Overall, our equipment appears to provide a reasonable simulation of mesh erosion, which is comparable to that observed clinically. As noted above, there is as yet limited information about the actual loads and movements, which occur in vivo. However, a computer simulation by Brandao et al. [
10] predicted peak forces between mesh and tissue in the range of 1.6–3.4 N and relative movements of 6–15 mm, which are within the range of values used in our tests. A typical value of erosion rate for the mesh if erosion is proceeding by the cutting mechanism is 30 mm/m/N. Assuming an applied load of 2 N, and assuming that the mesh moves a total relative distance of 10 mm per day (which is likely to be an underestimate), then the mesh will be able to erode a depth of 10 mm (sufficient to cut through an organ) in a time of 17 days. This would correspond to the experiences of some patients for whom mesh exposure occurred within days or weeks of the operation. Considering, instead of the wear mechanism, for which a typical erosion rate would be 0.2 mm/m/N, the time to cause exposure increases to seven years, which corresponds to the experiences of other patients for whom the device functioned well for several years before causing complications.

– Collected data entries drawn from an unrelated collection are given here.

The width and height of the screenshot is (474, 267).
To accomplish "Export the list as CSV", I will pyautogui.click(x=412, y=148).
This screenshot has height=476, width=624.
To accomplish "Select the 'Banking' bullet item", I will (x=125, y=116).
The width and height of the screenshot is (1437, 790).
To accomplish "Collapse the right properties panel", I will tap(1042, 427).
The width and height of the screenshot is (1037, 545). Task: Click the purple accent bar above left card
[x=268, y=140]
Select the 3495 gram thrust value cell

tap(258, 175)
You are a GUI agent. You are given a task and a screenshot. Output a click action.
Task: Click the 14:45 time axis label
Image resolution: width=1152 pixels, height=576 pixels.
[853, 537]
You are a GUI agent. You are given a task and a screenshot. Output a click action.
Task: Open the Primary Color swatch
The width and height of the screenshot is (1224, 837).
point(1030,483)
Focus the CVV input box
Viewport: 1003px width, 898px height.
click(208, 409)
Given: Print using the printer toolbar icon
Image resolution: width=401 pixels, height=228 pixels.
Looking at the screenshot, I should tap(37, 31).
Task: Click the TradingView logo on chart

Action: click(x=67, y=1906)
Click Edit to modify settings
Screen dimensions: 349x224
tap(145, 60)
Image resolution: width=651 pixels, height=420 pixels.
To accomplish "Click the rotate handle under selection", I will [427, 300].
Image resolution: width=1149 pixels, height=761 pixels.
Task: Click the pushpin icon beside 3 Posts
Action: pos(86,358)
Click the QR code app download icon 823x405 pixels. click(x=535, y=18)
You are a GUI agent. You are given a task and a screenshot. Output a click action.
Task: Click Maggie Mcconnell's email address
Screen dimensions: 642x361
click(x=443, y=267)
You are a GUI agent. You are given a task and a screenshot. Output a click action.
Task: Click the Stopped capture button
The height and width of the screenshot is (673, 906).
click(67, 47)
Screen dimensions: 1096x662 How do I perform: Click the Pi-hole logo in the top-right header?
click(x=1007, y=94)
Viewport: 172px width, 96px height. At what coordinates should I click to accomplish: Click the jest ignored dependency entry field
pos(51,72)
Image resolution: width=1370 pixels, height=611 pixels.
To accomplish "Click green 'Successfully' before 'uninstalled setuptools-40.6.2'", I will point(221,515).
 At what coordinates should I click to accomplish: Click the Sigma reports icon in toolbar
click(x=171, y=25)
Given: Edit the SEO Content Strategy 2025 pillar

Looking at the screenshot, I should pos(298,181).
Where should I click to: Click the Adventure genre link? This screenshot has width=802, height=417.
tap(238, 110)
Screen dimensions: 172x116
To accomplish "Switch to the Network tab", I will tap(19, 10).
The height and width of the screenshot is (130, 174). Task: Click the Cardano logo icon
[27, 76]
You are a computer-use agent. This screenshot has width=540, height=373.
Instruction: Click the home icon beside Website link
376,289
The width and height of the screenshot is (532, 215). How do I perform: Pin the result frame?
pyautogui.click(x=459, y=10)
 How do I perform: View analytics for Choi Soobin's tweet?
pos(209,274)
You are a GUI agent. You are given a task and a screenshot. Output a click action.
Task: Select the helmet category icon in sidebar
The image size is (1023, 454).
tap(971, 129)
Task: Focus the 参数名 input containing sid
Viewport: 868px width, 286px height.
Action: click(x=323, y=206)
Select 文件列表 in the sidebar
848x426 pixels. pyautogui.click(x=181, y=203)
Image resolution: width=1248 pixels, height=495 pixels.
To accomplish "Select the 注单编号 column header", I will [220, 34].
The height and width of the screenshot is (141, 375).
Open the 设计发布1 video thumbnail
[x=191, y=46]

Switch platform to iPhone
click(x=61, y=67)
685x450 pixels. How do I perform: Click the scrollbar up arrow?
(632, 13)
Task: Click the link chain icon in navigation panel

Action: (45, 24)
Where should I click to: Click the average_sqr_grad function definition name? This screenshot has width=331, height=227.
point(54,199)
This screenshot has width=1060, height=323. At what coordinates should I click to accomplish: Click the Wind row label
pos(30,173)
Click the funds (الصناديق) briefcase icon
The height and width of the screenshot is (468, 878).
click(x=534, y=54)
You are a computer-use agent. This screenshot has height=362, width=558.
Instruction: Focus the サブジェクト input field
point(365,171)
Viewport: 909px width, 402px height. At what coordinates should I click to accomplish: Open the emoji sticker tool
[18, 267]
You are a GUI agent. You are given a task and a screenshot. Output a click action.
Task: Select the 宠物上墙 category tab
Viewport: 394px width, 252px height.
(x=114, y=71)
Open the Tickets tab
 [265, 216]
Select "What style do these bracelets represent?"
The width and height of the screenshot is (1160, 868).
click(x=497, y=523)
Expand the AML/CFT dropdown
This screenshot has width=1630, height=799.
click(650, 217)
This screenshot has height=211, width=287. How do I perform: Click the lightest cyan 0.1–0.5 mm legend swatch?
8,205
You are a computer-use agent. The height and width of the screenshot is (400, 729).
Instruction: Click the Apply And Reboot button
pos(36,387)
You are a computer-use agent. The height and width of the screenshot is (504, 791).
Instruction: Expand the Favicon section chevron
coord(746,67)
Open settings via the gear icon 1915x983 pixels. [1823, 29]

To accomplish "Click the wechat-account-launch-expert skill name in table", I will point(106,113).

In vivo, several other factors will be involved, especially the formation of scar tissue on the mesh, which tends to protect organs but also gives rise to contractile forces that can increase the applied load. Other factors relate to the placement of the device by the surgeon: some applied load is required for the device to function, but this is difficult to judge accurately at the time of placement. It is evident that the equipment developed in the present work will never be sufficient to investigate all aspects of the problem, but it can provide a useful first step, especially to study certain factors such as the nature of the mesh material and the method of formation of the edge. For example, the results are shown here (
Table 2) revealed that a laser-cut edge causes considerably faster erosion than a scalpel-cut edge, even though they have similar roughness values. We obtained similar results for other mesh products, which have been published recently elsewhere [
17]. This effect may be explained by the fact that the laser-cut edges are more rigid and less likely to deform during the cutting process. The use of equipment such as ours may help to understand the various factors that affect erosion and to prevent mistakes being made during the development of new products for SUI and POP.